Health Equity/Social Determinants of Health
Health Equity/Social Determinants of Health 2
Raymond Parlar-Chun, MD
Associate Professor of Pediatrics
McGovern Medical School at the University of Texas Health Science Center at Houston
Houston, Texas, United States
The underuse of professional interpreters is an obstacle in attaining equitable healthcare for patients with Limited English Proficiency (LEP). Healthcare workers may experience barriers limiting the use of professional interpreters (PI).
Objective:
To characterize healthcare workers that utilize ad-hoc interpreters (AHI), describe barriers to professional interpreter services, and elicit reasons for usage of AHI.
Design/Methods:
A 27-question survey was disseminated to pediatric physicians, nurses, and respiratory therapists working at an urban tertiary care pediatric hospital. Questions included characteristics of respondents including role, frequency of interactions with LEP patients, speaking another language, and years worked at our hospital. Primary outcome was the self-reported percentage of LEP encounters using ad-hoc interpreters. Other questions included encountered barriers with interpreter services, and usage of AHIs. Open ended questions asking how interpreter services could be improved, and when AHIs were used allowed for qualitative analysis. Other analysis included descriptive statistics and t-tests for comparison testing.
Results:
99 responses (52 MDs, 42 RNs, 5 RTs) were obtained with a response rate of ~41%. The majority of LEP encounters utilized professional interpreters (81%).
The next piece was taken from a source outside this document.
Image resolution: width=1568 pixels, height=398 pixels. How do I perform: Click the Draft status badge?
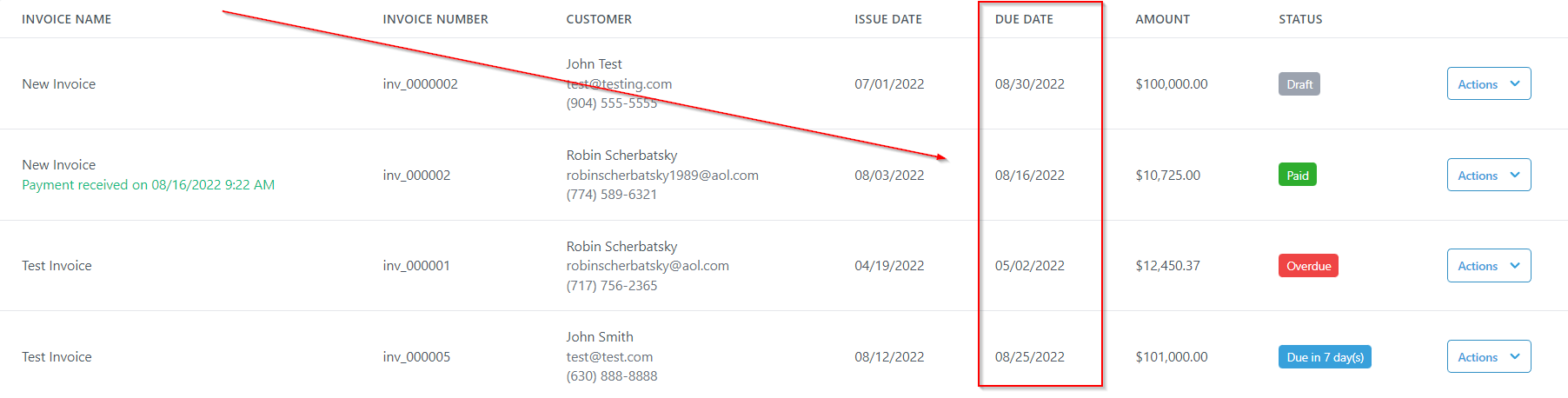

There was no difference in usage of AHIs by role, years worked, or frequency of interaction with LEP patients. However, healthcare workers that spoke another language were more likely to utilize AHIs. TABLE 1. 83% of respondents had utilized AHIs, with the most common AHIs utilized being nurses (71%), residents (57%), and the other parent (52%). The most common reason not to utilize a PI was the presence of a bilingual co-worker (67%). The most common theme for AHI use were for short or non-medical conversation (53%). The most common barrier encountered for virtual interpreters were connection issues (85%), and the most common barrier for in-person interpreters were taking too long to arrive (45%) TABLE 2. Increasing interpreter availability was the most common theme to improve interpreter services overall (65%). TABLE 3.
Conclusion(s):
We find 1 in 5 encounters with LEP patients are done without professional interpreting services. Healthcare workers that spoke another language were more likely to utilize AHIs, perhaps reflecting enough familiarity with the language to perceive not needing a professional interpreter. We describe common barriers to services, and future studies should focus on interventions aimed to reduce these barriers while increasing the availability of professional interpreters.